The benchmark (`docs/benchmark-spec.json`) contains 15 cases across 5 families:

| Family | Description | Cases |
|--------|-------------|-------|
| `knowledge_internalization` | Repeated explanation failures → reusable knowledge | 3 |
| `tool_internalization` | Repeated manual workflows → deterministic tool | 3 |
| `skill_internalization` | Repeated output-structure failures → reusable skill | 3 |
| `governance_stress` | Duplicate/superseding candidates that pressure policy | 3 |
| `provider_transfer` | Cross-provider cases testing model-agnostic reuse | 3 |

Benchmark backend is deterministic — no API calls required.

## Key Design Decisions

**Gap detection** uses a weighted combination of five signals (repeated_failures 0.35, evaluation_failed 0.25, novelty 0.20, uncertainty 0.10, user_corrections 0.10) with a threshold of 0.65 to prevent single-failure noise from triggering synthesis.

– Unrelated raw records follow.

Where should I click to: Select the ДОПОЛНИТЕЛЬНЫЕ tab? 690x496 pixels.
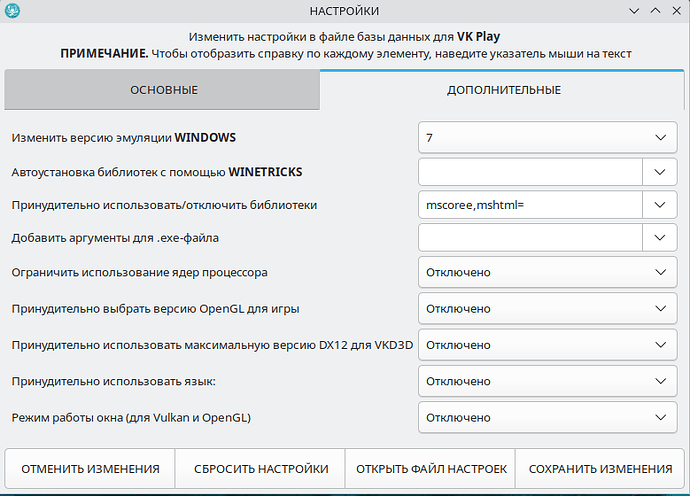(x=502, y=90)
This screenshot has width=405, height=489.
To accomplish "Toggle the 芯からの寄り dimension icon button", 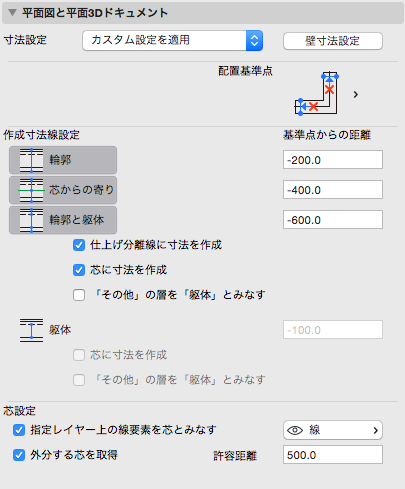I will coord(63,190).
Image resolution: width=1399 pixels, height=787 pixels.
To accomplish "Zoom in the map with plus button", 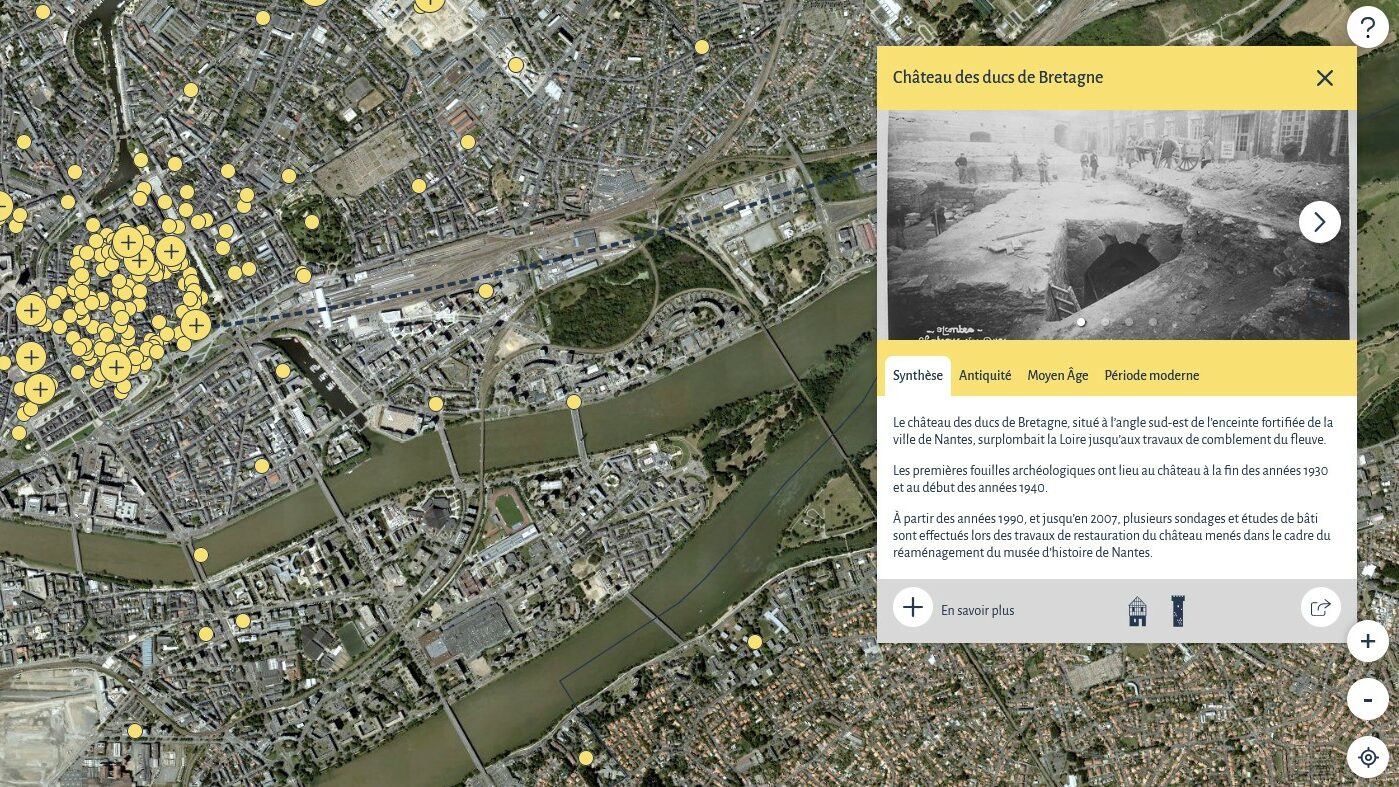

**Overlap scoring** combines domain match (0.4), type match (0.2), trigger Jaccard (0.2), and content-token Jaccard (0.2) into a single score that feeds into four verdict levels: duplicate_risk, likely_supersedes, moderate_overlap, low_risk.

**Layered policy resolution** applies specificity ordering: impact verdict rules override carrier-type rules, which override provider rules, which override domain rules, which override defaults. The `operations` domain and `tool` carrier type receive stricter default thresholds.

## Reproducibility

Experiment runs are archived with full result logs:

```bash
python -m agent experiment run --benchmark docs/benchmark-spec.json
# Output: docs/results/YYYY-MM-DD/HHMMSSZ/report.json + results.csv
```

## License

CC BY 4.0 — same license as the PeerJ publication.